FCC To Take on Privacy in NPRM Set for Release Early This Year

At the CTIA meeting in September, the privacy NPRM was a hot topic, with O’Rielly and Commissioner Ajit Pai questioning the need for FCC action. While the NPRM at that point appeared imminent, it didn't make the cut for the remaining three meetings of the year (see 1509110027). A rulemaking is now expected in coming months.

Guidance by the FCC Enforcement Bureau released in May in the wake of the net neutrality order said the bureau expects ISPs to adopt privacy protections “in keeping with the tenets of core basic, privacy protections.” The FCC regulated the collection and use of customer proprietary network information (CPNI) for decades.

“I can only go off the chairman’s words,” O’Rielly said. “He seems to indicate that he wants to still pursue this path. I find it extremely problematic.” The FCC doesn't have the staff to handle privacy issues and lacks expertise in general in that area, O’Rielly said. “The FTC has shown great ability to handle these issues.” The net neutrality order “led us down this path,” he said. “I hope it’s not detrimental to the high-tech community.”

The FCC is still gathering feedback before release of an NPRM, Clyburn said. “The public expects us to be clear and definite and seamless when it comes to what our responsibility is and what the FTC’s responsibility is,” she said. “We should use every section of every act, every subsection at our disposal to ensure that the public has the protections that they need and deserve.”

FTC Commissioner Julie Brill, who spoke on several panels at CES last week, said in response to our question that she would welcome the NPRM. “I absolutely think there’s a role for the FCC,” she said. "It’s a great opportunity for having a sector-specific rule dealing with broadband providers and how they’re going to be treating data. I think there are a lot of choices they need to make in terms of translating the CPNI framework to broadband provision of services and what kind of data is flowing there,” she said. “There’s a need to do a lot of work there.” Brill said she has had several discussions with FCC officials about a potential privacy rule.

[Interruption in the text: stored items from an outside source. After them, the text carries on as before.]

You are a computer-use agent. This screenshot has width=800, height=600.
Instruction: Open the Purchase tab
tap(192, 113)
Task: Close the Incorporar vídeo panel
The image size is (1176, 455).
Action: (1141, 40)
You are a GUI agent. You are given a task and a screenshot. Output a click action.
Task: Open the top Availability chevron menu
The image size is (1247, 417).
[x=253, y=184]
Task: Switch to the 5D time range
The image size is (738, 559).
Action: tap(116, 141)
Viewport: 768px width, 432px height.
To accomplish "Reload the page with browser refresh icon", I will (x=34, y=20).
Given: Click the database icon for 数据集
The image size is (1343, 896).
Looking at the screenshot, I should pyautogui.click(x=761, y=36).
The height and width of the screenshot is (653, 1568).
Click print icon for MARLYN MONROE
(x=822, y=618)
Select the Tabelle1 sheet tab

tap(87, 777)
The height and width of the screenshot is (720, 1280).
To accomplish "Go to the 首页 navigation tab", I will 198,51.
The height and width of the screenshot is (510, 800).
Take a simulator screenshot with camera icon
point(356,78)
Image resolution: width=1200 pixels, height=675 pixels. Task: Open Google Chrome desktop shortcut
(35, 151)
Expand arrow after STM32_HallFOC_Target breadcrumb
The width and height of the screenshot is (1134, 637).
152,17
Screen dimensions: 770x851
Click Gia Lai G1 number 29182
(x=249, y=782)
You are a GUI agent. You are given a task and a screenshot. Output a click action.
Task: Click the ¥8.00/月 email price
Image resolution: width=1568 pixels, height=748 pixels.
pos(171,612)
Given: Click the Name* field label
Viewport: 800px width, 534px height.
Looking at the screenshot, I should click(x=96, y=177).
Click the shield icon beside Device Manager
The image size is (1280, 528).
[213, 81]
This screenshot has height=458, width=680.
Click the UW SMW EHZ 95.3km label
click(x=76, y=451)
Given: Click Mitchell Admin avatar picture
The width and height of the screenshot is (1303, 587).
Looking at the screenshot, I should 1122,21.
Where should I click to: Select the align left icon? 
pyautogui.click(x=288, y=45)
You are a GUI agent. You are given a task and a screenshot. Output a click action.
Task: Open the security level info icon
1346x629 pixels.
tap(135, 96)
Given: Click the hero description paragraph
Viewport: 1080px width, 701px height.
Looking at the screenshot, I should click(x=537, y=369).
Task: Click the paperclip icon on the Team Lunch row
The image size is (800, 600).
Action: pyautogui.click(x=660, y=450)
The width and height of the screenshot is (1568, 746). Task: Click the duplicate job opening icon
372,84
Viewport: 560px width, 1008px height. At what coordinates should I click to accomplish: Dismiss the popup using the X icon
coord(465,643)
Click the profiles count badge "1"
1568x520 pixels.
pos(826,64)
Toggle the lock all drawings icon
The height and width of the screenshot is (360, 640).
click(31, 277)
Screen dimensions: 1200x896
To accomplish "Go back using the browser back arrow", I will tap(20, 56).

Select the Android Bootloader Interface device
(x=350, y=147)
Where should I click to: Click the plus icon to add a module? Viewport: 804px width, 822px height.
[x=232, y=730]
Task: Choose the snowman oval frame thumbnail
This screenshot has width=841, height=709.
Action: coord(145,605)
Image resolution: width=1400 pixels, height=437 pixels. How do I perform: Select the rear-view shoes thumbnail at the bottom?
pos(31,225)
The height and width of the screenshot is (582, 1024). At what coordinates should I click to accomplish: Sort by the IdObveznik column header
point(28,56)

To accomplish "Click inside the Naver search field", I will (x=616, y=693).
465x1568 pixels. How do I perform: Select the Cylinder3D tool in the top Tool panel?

John Godfrey, Samsung Electronics North America senior vice president-public policy, said in response to Brill that it's critical for federal agencies to work together on privacy regulation. “What we as companies don’t want is contradictory regulations from different regulators,” he said. “Then we don’t know what to do.”

"I doubt many Americans believe their privacy is too well protected, and that as a consequence the FCC should just sleep on its mandate to make sure carriers protect their personal information,” emailed Free Press Policy Director Matt Wood. "The FCC rightly chose not to forbear from Section 222 when it returned to the solid law of Title II. Broadband providers serve as gatekeepers not only to the Internet, but to vast troves of sensitive information about their subscribers. Some will complain that the FTC already handles privacy, and that other kinds of companies can violate our privacy too. But the fact remains that Congress wrote separate protections into the law for telecom users, including broadband telecom. There is plenty for the two agencies to do and plenty they can do to coordinate."

TechFreedom is looking closely at the issue and preparing a white paper, President Berin Szoka told us. The FCC will likely rely on the traditional CPNI rules, Section 222 (a) of the Communications Act in light of the 2014 TerraCom settlement on alleged Lifeline USF customer privacy violations (see 1507090035), and Section 706, he said. The NPRM will say, “we will use all of these, it’ll be a belt and suspenders, every kit in the toolbox kind of approach,” Szoka said. “The question will be how specific do they get. Do they do things like, for example, requiring opt in, and they probably will.”

Flexibility

The FTC has laid out a general approach, while operating on a case-by-case basis, Szoka said. The FCC NPRM will probably use the word flexible repeatedly, he predicted. But the agency, similar to the FTC, will really mean flexibility for the agency to regulate rather than flexibility for regulated companies, he said. “You’ll see something that looks very much like what the FTC does, with even less constraint and even less need to tip the hat to [preventing] unfairness and deception,” he said. “It’s going to be just like the FTC except worse.”

The FCC has traditionally exercised oversight of CPNI, said Free State Foundation President Randolph May. The problem is the FCC is expanding its regulatory reach into the Internet arena, he told us. “The FCC is in an expansionist, power-grabbing mode. In this case, sound policy would dictate that the FTC, which already has considerable expertise and experience in enforcing privacy safeguards for all participants in the Internet ecosystem, should handle Internet privacy issues,” May said. “This is even more so when you have an FCC Enforcement Bureau that appears committed to aggressiveness to the point of unfairness. For example, the recent substantial fine imposed on Cox Communications for a third-party data breach is out of line with similar situations where the FTC has required implementation of additional safeguards without imposing a fine.”

​“The FTC has been the expert agency on privacy for decades,” said a former FCC official who represents telecom and other clients. “The FCC, under this chairman, has aggressively expanded its jurisdiction into many areas, including the privacy realm. Moving into this space is controversial for any kind of company in the Internet space, be it a network operator or edge provider, because FCC new precedent regarding privacy is being made every day.”